In this study, age, tumor size, primary site, grade, T stage, and surgery were meaningful factors for OS metastasis in univariate logistic regression analysis. After stepwise logistic regression, age, grade, primary site, T stage, and surgery were identified as most meaningful factors. Age is usually thought to be a factor which affects prognosis [23, 24]. Nowadays, it has been proved to be related to lung metastasis in OS [3]. Our results also display that OS patients aged 20–49 have fewer metastases comparing to children and older patients. We think that may be triggered by body development status. The child’s body is not fully developed and old people are aging. Human aging is accompanied by cell aging, which includes changes of nuclear genome instability, protein, and metabolism [25, 26]. These changes may be involved in the occurrence and development of tumors [27]. Tumor grade is the description of a tumor based on how abnormal the tumor cells and the tumor tissue look under a microscope. It is an indicator of how quickly a tumor is likely to grow and spread according to National Cancer Institute (https://www.cancer.gov/about-cancer/diagnosis-staging/prognosis/tumor-grade-fact-sheet). In our study, the low grade can be a risk factor for metastasis. Except tumor grade, there are other potential candidates initially associated with the tumor for identifying high-risk patients, such as tumor size, location, histological subtype, and biological characteristics [28]. The study by Kim et al. [28] demonstrated that initial tumor size is related to the histological response and survival time of patients with osteosarcoma. Surgery is the core treatment for osteosarcoma [29]. Although surgery effect affecting by many factors, complete resection of the primary tumor blocks the progression of tumors including metastases in some extent [30, 31]. In our study, results demonstrate that surgery effectively prevents OS metastasis. However, the ability of a single factor to affect the metastasis of osteosarcoma is limited, so we combine multiple prognostic factors to predict metastasis. The nomogram which can combine the multiple variables to predict tumor risk has long been widely accepted.
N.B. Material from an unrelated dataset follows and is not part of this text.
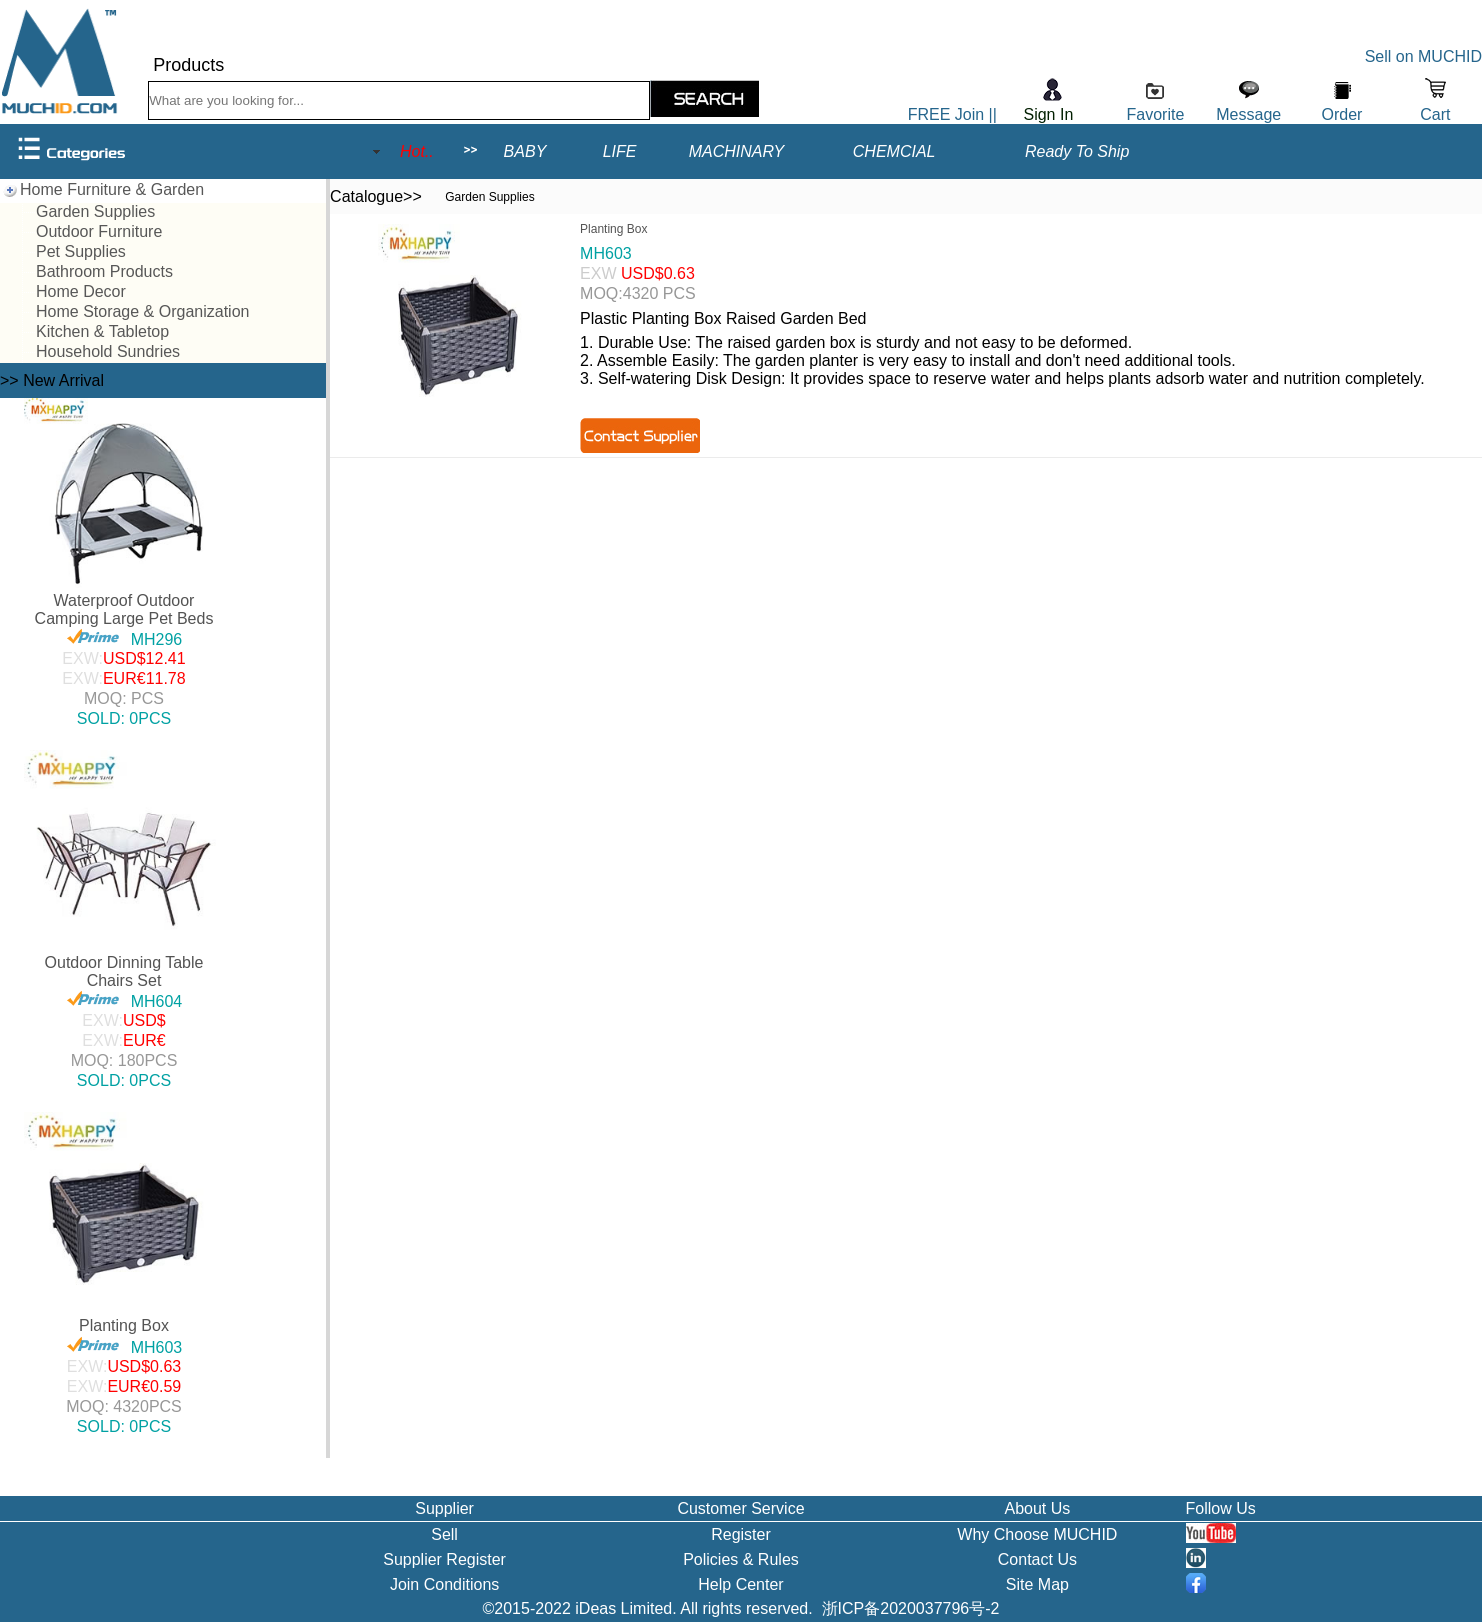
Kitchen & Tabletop (102, 331)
Finally, we developed the nomogram to predict metastasis with age, primary site, T stage, and surgery. According to the set ratio, each prognostic factor has a corresponding value. Based on the personalized information and its corresponding value, we can get a total score, which is used to predict metastasis risk. For example, for patients with osteosarcoma, you can find the corresponding points in the nomogram based on patients’ information, add all the points, and correlate the total score with the probability of the event we are trying to predict.

Our research also has some limitations. We only searched the patient’s medical records in the SEER database. Although the SEER database represents 30% of the US population, it is inevitable that some patients have missing information; if we include other databases, some grey literature resources, meeting records, or non-English articles, we may find some other information that can make prediction results more accurate, in spite of the possibility is very small. Second, some patients with osteosarcoma lack some information to analyze, for example, surgical margin status, and the radiotherapy and chemotherapy data in the SEER database are limited, which may lead to inaccurate inferences.
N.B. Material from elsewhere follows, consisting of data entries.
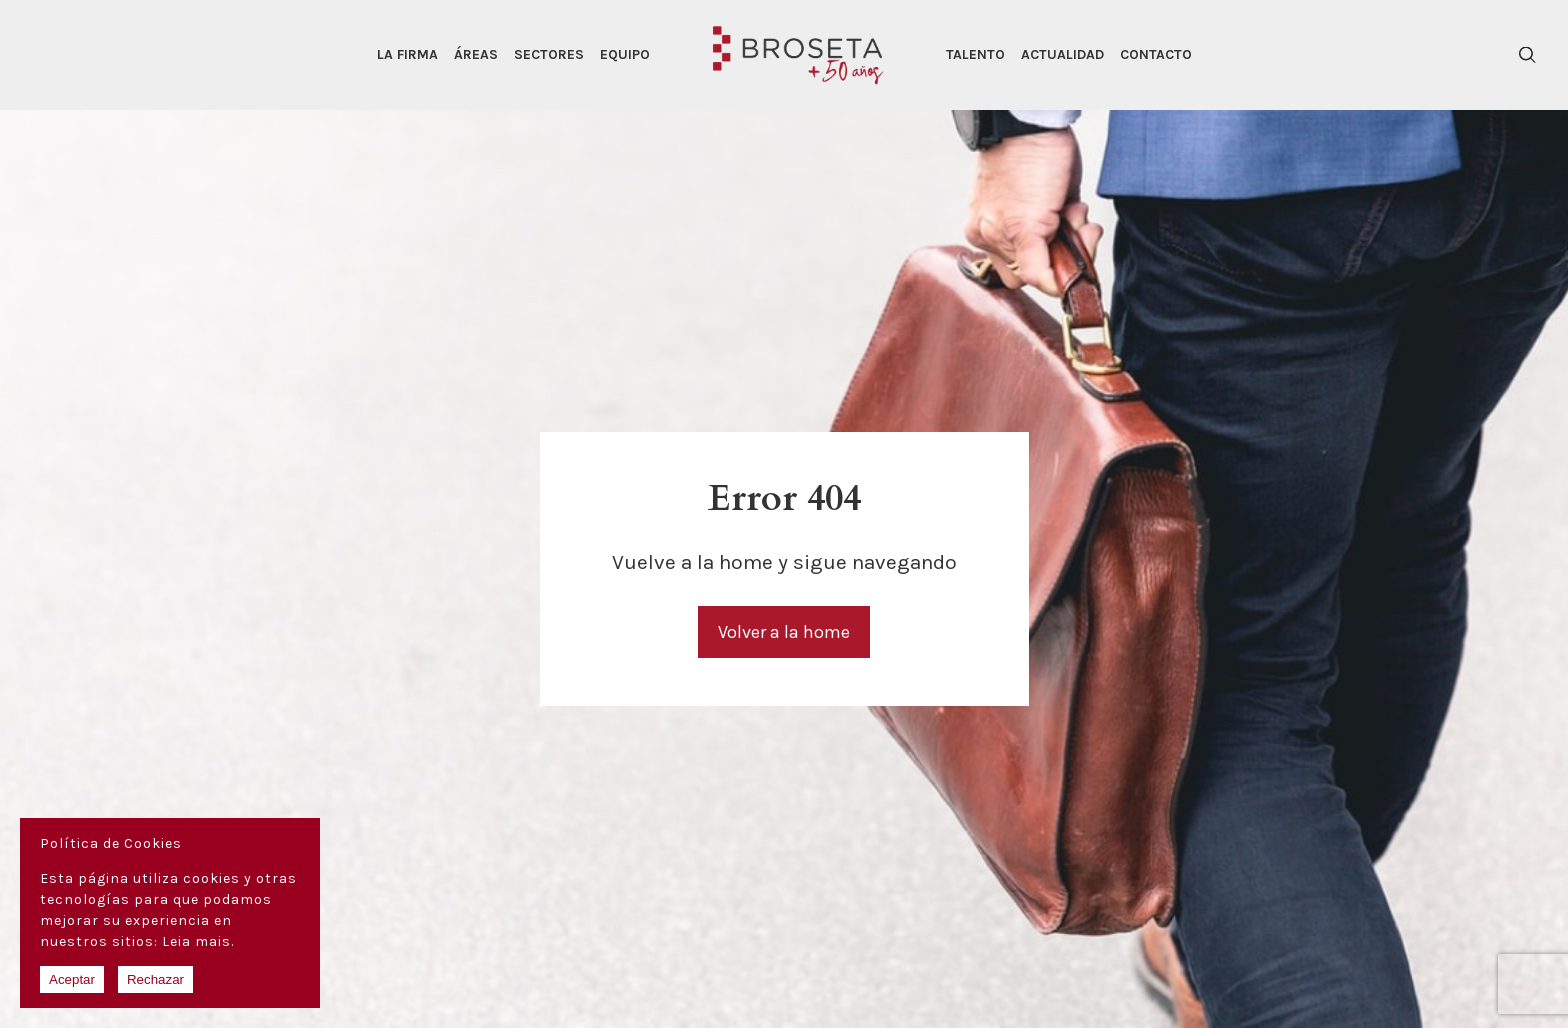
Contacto (1156, 54)
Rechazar (155, 979)
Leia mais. (198, 941)
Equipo (625, 54)
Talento (975, 54)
In conclusion, the nomogram is more accurate when tested in internal and external validation cohorts. If others can use our nomogram in some prospective studies or other databases, it may be more conducive to verify the accuracy of this model. The nomogram developed by us helps clinicians better predict metastasis risk and determine postoperative treatment strategies for patients with osteosarcoma.